EXERCISE REQUIREMENTS:
Pull out each line of the records that contains the string "Select", copying those lines in full.

━━━━━ INFORMATION PROVIDED ━━━━━

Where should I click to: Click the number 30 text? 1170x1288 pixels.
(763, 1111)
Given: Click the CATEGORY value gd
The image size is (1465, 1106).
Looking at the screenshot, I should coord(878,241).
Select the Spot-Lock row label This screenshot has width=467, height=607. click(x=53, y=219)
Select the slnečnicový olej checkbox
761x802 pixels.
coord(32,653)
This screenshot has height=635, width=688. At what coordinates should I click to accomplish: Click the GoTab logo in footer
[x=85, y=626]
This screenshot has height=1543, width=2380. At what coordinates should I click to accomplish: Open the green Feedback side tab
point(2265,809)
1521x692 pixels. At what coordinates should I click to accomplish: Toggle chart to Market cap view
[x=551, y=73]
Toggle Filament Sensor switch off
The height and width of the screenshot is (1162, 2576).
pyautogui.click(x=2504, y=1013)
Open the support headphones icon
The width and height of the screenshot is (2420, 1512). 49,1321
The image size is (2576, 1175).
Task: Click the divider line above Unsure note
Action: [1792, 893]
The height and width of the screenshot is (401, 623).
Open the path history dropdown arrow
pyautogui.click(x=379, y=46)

━━━━━

SOLUTION TO THE PROBLEM:
Select the Spot-Lock row label This screenshot has width=467, height=607. click(x=53, y=219)
Select the slnečnicový olej checkbox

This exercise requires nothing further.